Outperforms traditional MPC in safety and performance

Enables exploration beyond local optima in motion planning

Demonstrates effectiveness in highway scenarios

Abstract

Model predictive control (MPC) is widely used for motion planning, particularly in autonomous driving. Real-time capability of the planner requires utilizing convex approximation of optimal control problems (OCPs) for the planner. However, such approximations confine the solution to a subspace, which might not contain the global optimum. To address this, we propose using safe reinforcement learning (SRL) to obtain a new and safe reference trajectory within MPC. By employing a learning-based approach, the MPC can explore solutions beyond the close neighborhood of the previous one, potentially finding global optima.
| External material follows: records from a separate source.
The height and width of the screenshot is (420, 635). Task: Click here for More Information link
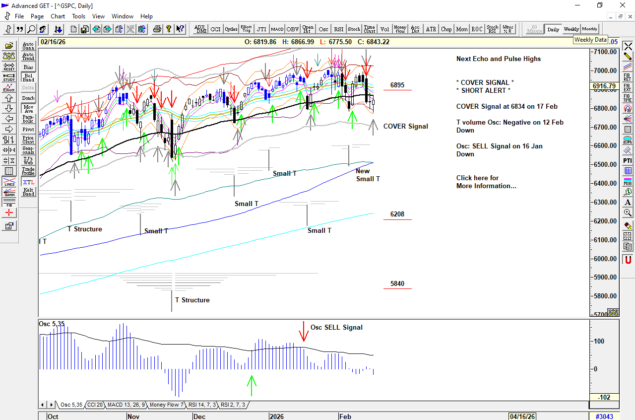click(486, 182)
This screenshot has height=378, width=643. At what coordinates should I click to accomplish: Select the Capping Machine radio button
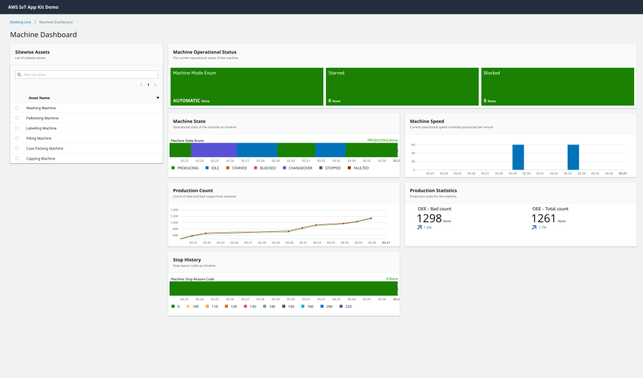coord(16,158)
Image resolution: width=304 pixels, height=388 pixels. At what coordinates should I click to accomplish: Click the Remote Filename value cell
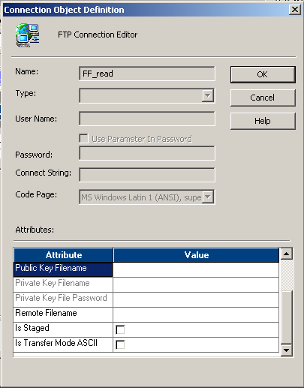[x=196, y=314]
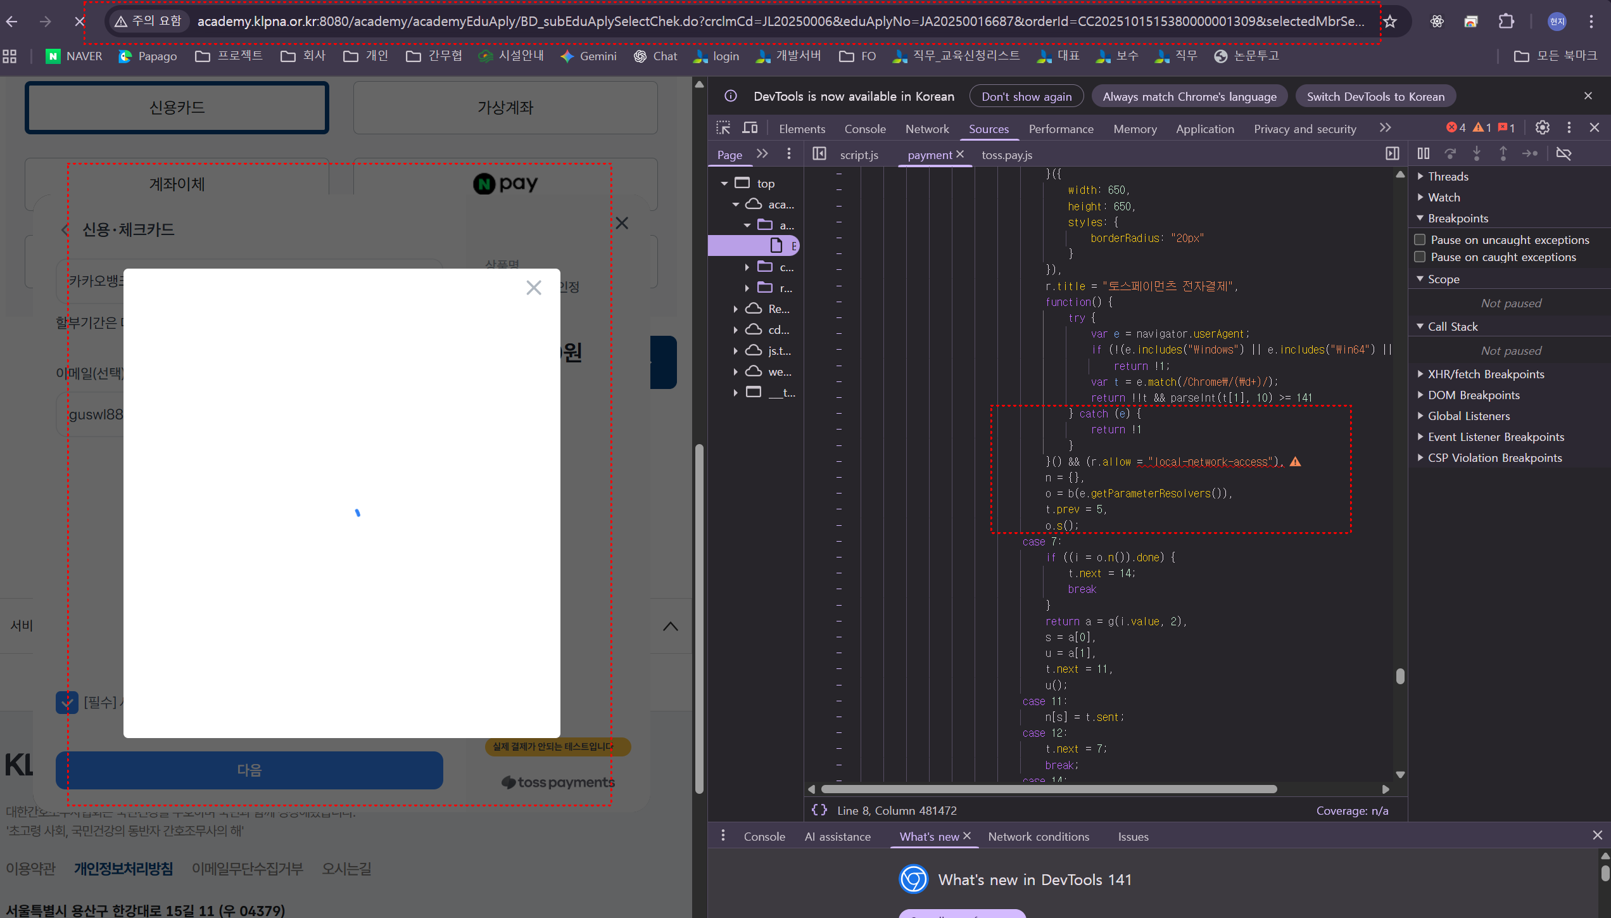The width and height of the screenshot is (1611, 918).
Task: Open Chrome extensions puzzle icon
Action: tap(1506, 22)
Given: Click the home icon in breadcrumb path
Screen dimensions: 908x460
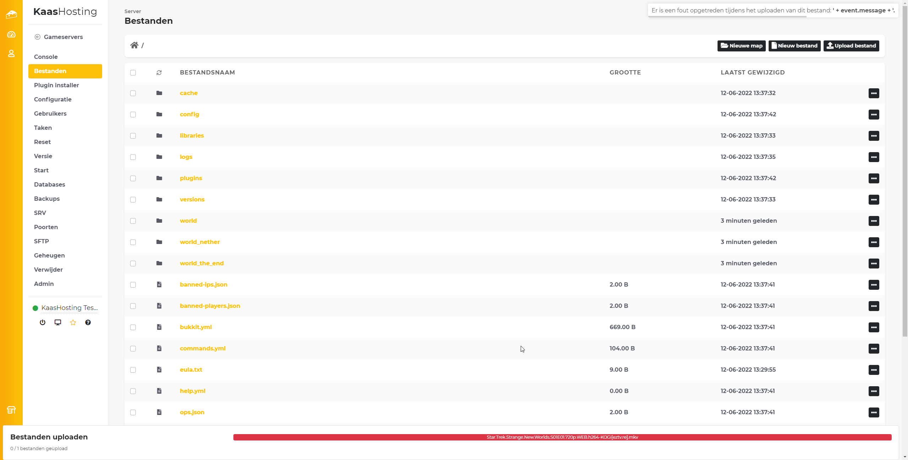Looking at the screenshot, I should 134,45.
We incorporate constrained reinforcement learning (CRL) to ensure safety in automated driving, using a handcrafted energy function-based safety index as the constraint objective to model safe and unsafe regions. Our approach utilizes a state-dependent Lagrangian multiplier, learned concurrently with the safe policy, to solve the CRL problem. Through experimentation in a highway scenario, we demonstrate the superiority of our approach over both MPC and SRL in terms of safety and performance measures.